Even with a grass-roots repeal of the casino law underway, most gubernatorial candidates, including Attorney General Martha Coakley, Treasurer Steve Grossman, and Boston venture capitalist Jeffrey McCormick, support legalized gambling — if it’s done right. Or, if you are businessmen Joe Avellone and Evan Falchuk , you don’t believe the state should pass laws one year and repeal them the next. It’s just not good government.
Two other candidates, Charlie Baker and Don Berwick, back repealing the casino law. Baker, a Republican and former health insurer chief executive turned venture capitalist, doesn’t think the state can support three resort casinos and a slots parlor; Berwick, a Democrat and a health care policy guru, believes casinos create public health problems such as gambling addictions and are a bad way to create jobs.
Only Juliette Kayyem, my ex-Globe colleague and former Obama administration official, wouldn’t get on the phone with me to talk casinos. Apparently, when you’re no longer a columnist you become shy about sharing your opinions.
The candidates are a bit all over the map, but one pattern is emerging: The citizens of Massachusetts are paying close attention to legalized gambling, and it could become a key, if not defining, issue in the gubernatorial race.

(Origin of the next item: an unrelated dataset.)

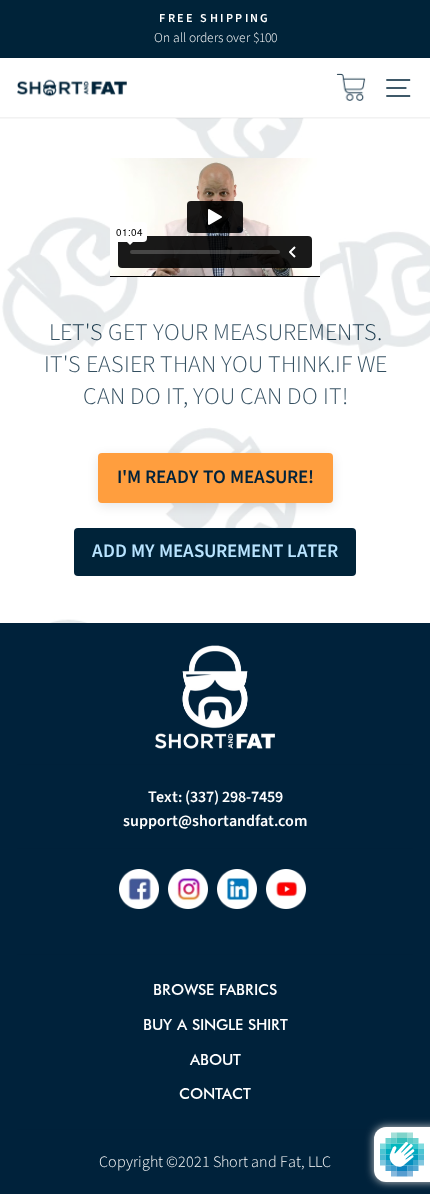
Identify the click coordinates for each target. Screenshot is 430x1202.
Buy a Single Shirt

“It’s not without risk,” said Maurice Cunningham, a professor of political science at UMass Boston. For example, if you decide to come out against casinos, then you need a plan to replace the anticipated hundreds of millions of dollars that are supposed to flow into the state coffers. And it’s much easier to pooh-pooh casino money far from Beacon Hill, but reality hits when every community and agency clamors for a handout.
“You do have to govern when you get there,” Cunningham added.

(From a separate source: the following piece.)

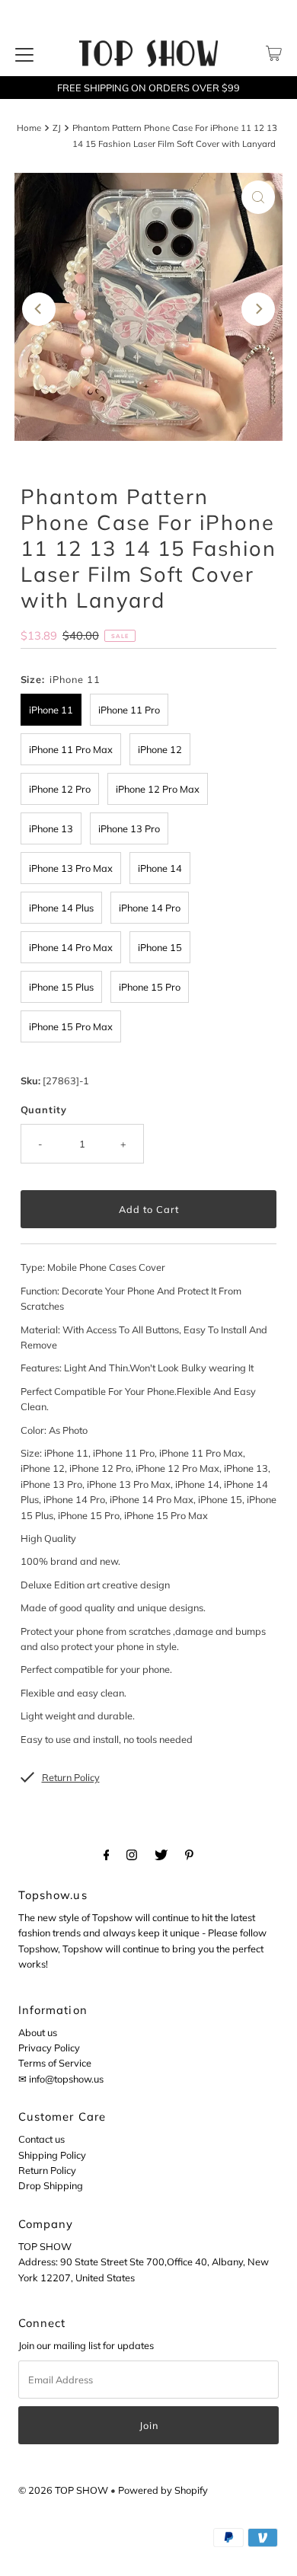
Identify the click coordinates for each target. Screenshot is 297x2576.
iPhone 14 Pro (149, 908)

Baker said he supports the effort by the Repeal the Casino Deal group to get a question on the November 2014 ballot that would undo the casino law. The group recently collected about 75,000 certified signatures and appears to have enough to move to the next stage, which means it will probably be making its case before the Supreme Judicial Court.
Coakley’s office ruled in September that the ballot initiative could not go forward because it was unconstitutional, but the group appealed to the SJC. The casino law allows up to three gambling resorts and one slots parlor. The state is in the process of awarding licenses, but several communities have voted down efforts to open casinos on their turf.
“I would be for getting on the ballot,” Baker said in an interview. “There should be a go-slow strategy. Why would you presume you could build four or five of these?”
Instead, Baker touts a one-casino plan for the state, something he championed during his unsuccessful run against Patrick in 2010.
Of all the candidates, Berwick is the most staunchly opposed to casinos. Berwick, a Newton pediatrician, said the electorate has concerns, too.
“I don’t think I have been in a meeting in two weeks where someone hasn’t raised a question” about casinos, said Berwick, who has crisscrossed the state in recent weeks to hear from voters.
The candidate who is most effusive about slots and blackjack is Grossman. That’s probably because as treasurer he’s actually had to run the numbers on the impact of casinos on the state lottery, which he oversees.
His calculation? Our highly profitable lottery will take some kind of hit, but overall “we will be $300 million to the good,” Grossman said, describing what the state stands to gain annually from casinos. Then there are the jobs, which are even more important to him, roughly 15,000 in the construction and service sectors.
As attorney general, Coakley is involved in enforcing civil and criminal gaming laws and provides legal representation for the state gaming commission. The Democrat said she supports legalized gambling and that the state can do it right.
“Massachusetts has the opportunity to learn from the mistakes of other states,” she said in a recent interview.
Coakley recognizes there’s a growing anticasino movement, but said that’s OK. “This is a very healthy debate for everyone to have,” she said. “The statute is working the way it should.”
Win or lose, the repeal effort is forcing candidates to deal with casinos, and they need to play their hands carefully.